Standard agronomic practices were followed for growing the accessions/varieties in their respective growing locations. The berries were harvested at the end of July 2023 from three-year-old plants (Figure 1). Triplicate samples were collected for each accession/variety. Care was taken to collect healthy, disease- and insect-free berries. The samples were washed with distilled water and stored at −80 °C until processed. All samples morphologically corresponded to the pharmacopeial standards of the State Pharmacopoeia of the Russian Federation. The berries of the Magadan wild type were collected, washed thrice using distilled water, frozen in liquid nitrogen, transported to the lab, and stored in −80 °C until further processed.

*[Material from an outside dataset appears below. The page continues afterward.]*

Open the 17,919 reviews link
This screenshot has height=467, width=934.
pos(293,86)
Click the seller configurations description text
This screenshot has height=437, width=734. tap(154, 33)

3.2. Chemicals and Reagents

All chemicals used in this study were of analytical grade. High-performance liquid chromatography (HPLC)-grade acetonitrile was purchased from Fisher Scientific (Southborough, UK). Mass spectrometry (MS)-grade formic acid was purchased from Sigma-Aldrich (Steinheim, Germany). Ultra-pure water was prepared by using a SIEMENS ULTRA clear (SIEMENS water technologies, Gunzburg, Germany).

3.3. Extraction

The fractional maceration technique was used to obtain highly concentrated extracts [85,86]. Aqueous ethanol (95% EtOH) was used for extraction. From 250 g of the berries, 50 g of berries of each variety were randomly selected for maceration. The total volume of the extractant (95% EtOH) was divided into 3 parts, and the berries of each studied species were successively infused in the first, second, and third parts. Infusion of each extract lasted for seven days in a dark room at room temperature. The extraction process for the berries of each studied species was carried out three times. The extract was filtered through Whatman paper.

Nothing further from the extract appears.